=== WHAT TO WORK ON ===
A single number is wanted: how many lines of the data below include the string "agent"?

RECORDS FOR THE EXERCISE section start

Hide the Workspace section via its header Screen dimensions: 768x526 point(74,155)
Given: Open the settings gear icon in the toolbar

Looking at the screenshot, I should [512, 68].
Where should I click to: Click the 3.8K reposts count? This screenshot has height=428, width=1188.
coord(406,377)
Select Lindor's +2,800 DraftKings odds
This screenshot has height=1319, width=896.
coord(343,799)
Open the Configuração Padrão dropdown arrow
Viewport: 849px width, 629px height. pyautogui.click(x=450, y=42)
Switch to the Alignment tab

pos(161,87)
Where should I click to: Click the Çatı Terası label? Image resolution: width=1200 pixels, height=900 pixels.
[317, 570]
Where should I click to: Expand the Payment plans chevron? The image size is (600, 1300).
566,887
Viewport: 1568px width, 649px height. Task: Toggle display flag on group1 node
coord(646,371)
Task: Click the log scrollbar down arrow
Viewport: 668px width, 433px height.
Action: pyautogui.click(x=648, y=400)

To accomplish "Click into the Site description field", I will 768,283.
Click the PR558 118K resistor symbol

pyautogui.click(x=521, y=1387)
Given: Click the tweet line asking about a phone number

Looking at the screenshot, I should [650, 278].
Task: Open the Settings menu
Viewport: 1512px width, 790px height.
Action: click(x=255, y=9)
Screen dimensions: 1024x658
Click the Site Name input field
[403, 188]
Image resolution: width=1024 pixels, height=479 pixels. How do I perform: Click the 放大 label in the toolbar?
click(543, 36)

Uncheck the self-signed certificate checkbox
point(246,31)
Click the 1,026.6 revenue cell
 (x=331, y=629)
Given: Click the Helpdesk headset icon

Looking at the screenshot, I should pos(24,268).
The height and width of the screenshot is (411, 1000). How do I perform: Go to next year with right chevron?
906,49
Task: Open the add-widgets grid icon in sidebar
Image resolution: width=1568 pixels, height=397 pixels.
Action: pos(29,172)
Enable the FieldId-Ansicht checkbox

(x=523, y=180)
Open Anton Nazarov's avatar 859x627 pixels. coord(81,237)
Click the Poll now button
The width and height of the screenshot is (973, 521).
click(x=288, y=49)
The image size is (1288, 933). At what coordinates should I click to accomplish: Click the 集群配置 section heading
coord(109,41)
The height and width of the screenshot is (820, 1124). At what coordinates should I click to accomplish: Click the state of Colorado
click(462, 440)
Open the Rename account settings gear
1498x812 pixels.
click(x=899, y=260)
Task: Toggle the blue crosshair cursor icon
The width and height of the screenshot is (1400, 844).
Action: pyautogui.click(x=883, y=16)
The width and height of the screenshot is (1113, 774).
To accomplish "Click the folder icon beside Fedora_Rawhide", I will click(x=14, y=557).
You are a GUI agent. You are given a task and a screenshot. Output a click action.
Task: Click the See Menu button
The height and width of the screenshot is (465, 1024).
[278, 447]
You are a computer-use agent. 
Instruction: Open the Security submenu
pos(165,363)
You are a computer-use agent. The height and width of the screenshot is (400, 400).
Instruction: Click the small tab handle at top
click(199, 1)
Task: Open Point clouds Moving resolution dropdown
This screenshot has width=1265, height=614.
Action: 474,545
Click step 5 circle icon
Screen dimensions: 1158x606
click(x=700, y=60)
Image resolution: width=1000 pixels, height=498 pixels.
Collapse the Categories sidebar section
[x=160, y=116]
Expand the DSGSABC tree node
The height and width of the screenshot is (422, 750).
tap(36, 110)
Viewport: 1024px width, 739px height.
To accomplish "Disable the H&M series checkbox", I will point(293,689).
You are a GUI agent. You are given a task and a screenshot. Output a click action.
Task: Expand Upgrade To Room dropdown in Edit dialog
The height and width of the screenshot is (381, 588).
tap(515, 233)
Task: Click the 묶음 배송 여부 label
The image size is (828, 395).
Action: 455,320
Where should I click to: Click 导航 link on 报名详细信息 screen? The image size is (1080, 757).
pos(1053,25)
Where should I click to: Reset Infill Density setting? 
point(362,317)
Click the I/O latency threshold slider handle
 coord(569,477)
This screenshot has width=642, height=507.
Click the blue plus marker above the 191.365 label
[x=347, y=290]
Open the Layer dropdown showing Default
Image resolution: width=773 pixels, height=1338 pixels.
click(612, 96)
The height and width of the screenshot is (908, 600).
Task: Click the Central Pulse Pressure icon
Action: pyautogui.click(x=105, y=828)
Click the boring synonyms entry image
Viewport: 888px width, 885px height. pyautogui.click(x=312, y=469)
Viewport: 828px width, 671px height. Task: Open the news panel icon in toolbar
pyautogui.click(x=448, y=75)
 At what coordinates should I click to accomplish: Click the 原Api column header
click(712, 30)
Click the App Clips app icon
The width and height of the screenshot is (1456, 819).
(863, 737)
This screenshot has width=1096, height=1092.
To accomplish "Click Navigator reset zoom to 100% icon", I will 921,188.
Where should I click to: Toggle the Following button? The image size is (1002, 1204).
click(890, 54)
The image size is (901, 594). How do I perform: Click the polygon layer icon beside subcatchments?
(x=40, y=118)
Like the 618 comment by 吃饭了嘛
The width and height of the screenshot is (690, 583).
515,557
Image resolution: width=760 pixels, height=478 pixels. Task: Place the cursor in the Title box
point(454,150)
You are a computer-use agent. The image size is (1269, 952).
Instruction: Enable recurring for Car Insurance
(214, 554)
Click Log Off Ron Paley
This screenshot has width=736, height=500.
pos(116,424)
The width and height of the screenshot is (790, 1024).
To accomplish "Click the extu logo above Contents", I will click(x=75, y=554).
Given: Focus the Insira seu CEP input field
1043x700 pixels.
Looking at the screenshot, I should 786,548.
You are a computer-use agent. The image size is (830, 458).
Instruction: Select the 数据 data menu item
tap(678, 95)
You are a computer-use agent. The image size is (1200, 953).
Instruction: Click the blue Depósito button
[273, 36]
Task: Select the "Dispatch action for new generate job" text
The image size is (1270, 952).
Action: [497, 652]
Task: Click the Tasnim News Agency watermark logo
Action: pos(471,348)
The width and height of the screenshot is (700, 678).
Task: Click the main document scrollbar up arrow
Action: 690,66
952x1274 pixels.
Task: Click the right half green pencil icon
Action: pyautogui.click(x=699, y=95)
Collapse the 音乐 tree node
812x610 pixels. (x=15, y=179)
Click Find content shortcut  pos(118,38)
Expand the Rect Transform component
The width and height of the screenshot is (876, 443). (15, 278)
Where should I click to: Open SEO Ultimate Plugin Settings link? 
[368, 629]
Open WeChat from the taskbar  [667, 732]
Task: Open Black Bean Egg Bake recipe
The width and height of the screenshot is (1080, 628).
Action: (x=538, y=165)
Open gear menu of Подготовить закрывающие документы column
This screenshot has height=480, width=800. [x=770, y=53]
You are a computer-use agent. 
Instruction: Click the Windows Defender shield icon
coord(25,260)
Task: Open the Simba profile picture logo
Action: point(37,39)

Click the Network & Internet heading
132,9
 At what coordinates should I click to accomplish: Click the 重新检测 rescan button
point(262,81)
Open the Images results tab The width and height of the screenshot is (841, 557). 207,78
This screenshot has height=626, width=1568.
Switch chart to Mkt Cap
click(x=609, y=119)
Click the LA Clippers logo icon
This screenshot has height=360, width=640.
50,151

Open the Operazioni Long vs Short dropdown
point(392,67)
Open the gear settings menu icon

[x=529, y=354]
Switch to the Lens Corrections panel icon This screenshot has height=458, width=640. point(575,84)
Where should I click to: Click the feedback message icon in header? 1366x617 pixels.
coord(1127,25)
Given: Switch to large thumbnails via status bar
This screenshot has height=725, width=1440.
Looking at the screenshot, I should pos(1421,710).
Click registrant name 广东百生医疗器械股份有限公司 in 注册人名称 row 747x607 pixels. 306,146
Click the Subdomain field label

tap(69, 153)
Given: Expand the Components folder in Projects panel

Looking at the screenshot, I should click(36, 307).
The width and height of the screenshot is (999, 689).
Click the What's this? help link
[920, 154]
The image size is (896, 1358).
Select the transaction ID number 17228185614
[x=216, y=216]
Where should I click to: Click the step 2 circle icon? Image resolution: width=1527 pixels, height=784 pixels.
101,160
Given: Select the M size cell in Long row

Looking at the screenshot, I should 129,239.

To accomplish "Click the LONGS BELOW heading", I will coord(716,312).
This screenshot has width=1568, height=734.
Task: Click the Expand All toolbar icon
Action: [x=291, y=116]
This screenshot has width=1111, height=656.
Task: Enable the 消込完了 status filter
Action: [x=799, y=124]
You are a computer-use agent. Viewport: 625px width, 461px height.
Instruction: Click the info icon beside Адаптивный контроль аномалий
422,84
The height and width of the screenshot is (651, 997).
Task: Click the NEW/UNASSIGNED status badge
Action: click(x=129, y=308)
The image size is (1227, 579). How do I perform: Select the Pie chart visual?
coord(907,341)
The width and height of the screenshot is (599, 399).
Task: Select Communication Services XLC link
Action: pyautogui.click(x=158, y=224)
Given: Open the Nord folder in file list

RECORDS FOR THE EXERCISE section end

=== WRITTEN RESPONSE ===
9